No Ifs, Ands or Nuts

In the past couple years, we have gotten very familiar with the concept things going “viral”. It seems like every week there is something new that people are either excited or enraged about. If you’ve been keeping up with social media and various news publications lately you’d know that one of the things people have been absolutely beside themselves about is an increasingly frustrating dilemma — prescription drug prices. More specifically there has been an immense public outcry over a very certain prescription drug, the EpiPen.

For those of you who don’t know the EpiPen is a life-saving medication and administration device that helps combat severe allergic reactions that can often lead to anaphylaxis or the closing of the throat which makes it impossible to breathe. In the past few years the price of this drug has gone from $100 to $600 and Mylan, the company that owns the patent on this drug has made it impossible for any generic substitutes to enter the market. While this might seem like a moral dilemma and another victim of “big pharma”, this issue hits extremely close to home for me.

When I was 2 years old, my dad decided to share his peanut butter ice cream with me on one hot summer afternoon. While this seems harmless enough, I ended up in the emergency room because as it turns out I have a life threatening allergy to peanuts. I can’t tell you the countless times during my 22 years that I have accidentally consumed peanuts or encountered a restaurant that doesn’t notify its patrons that they use peanut oil. I have spent multiple days in the emergency rooms and unfortunately I have been the owner of countless EpiPens. Luckily in my case, my family has been financially secure enough to provide me with this prescription over the past 22 years but not every individual with a peanut allergy is as lucky. According to the CDC, as many as 15 million Americans have food allergies and that in 2008 there was an 18 percent increase in food allergy among children between 1997 and 2007.

While this topic has recently garnered a lot of media attention, this problem is not new by any means. There have been countless stories over the years of children who have passed away from food allergies at their elementary schools, consumers who have gotten extremely sick because restaurants haven’t properly written their menus, and significant others who have passed away from kissing their loved ones. Not to sound clichéd, but food allergies are a matter of life and death and the fact that a pharmaceutical company is trying to capitalize on that fact is absolutely repugnant.

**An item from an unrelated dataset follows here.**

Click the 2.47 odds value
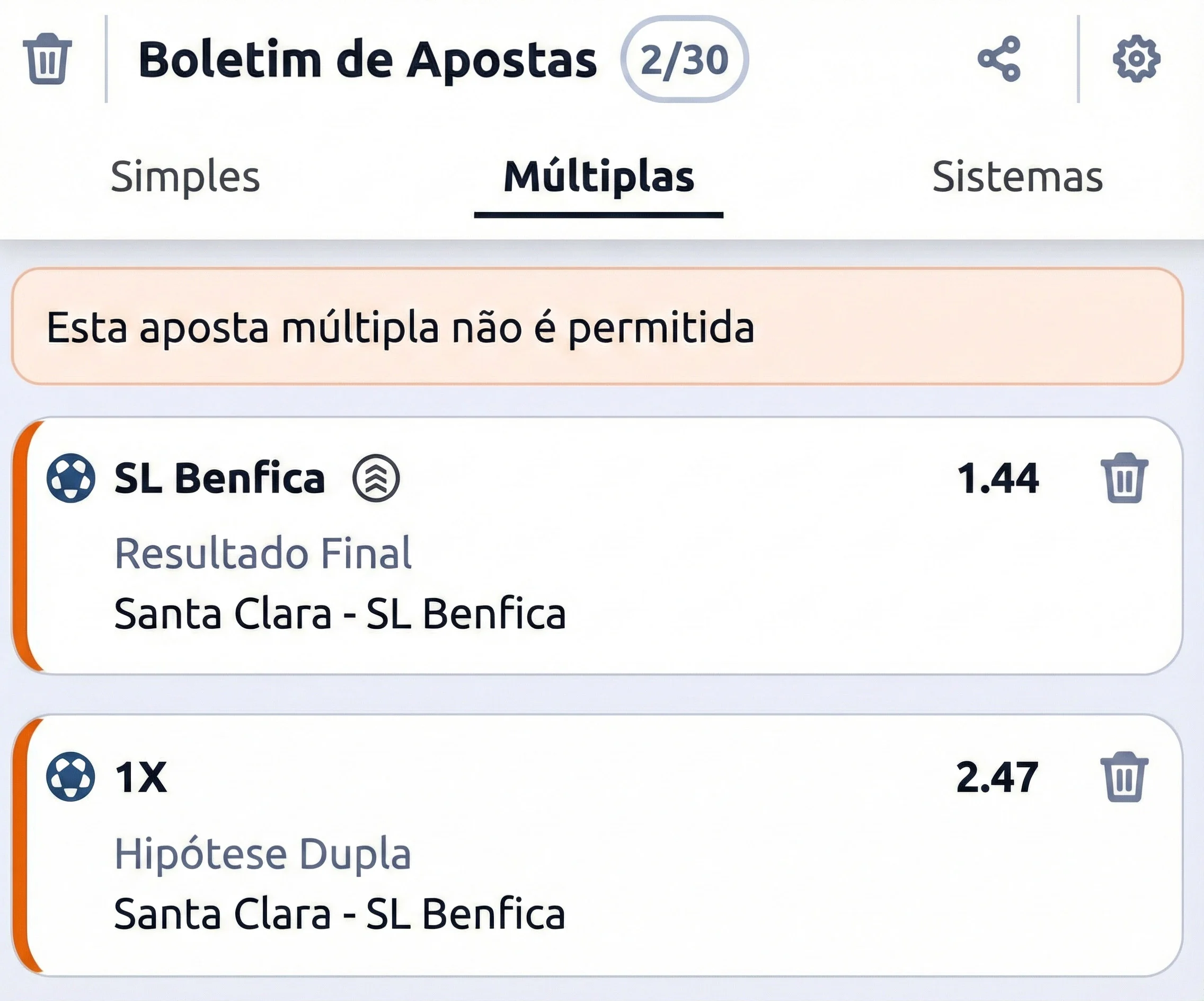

In the past few weeks, Senate and Presidential candidates alike have spoken out against Mylan and their out gouging price structure on this drug. Last week, Mylan CEO, Heather Bresch, announced that due to all the backlash, Mylan would create a generic version of the EpiPen that would cost $300 as opposed to $600. While this is a step in the right direction, this battle is still far from over and this drug should be made available to all individuals who require it at a price point that is affordable to all.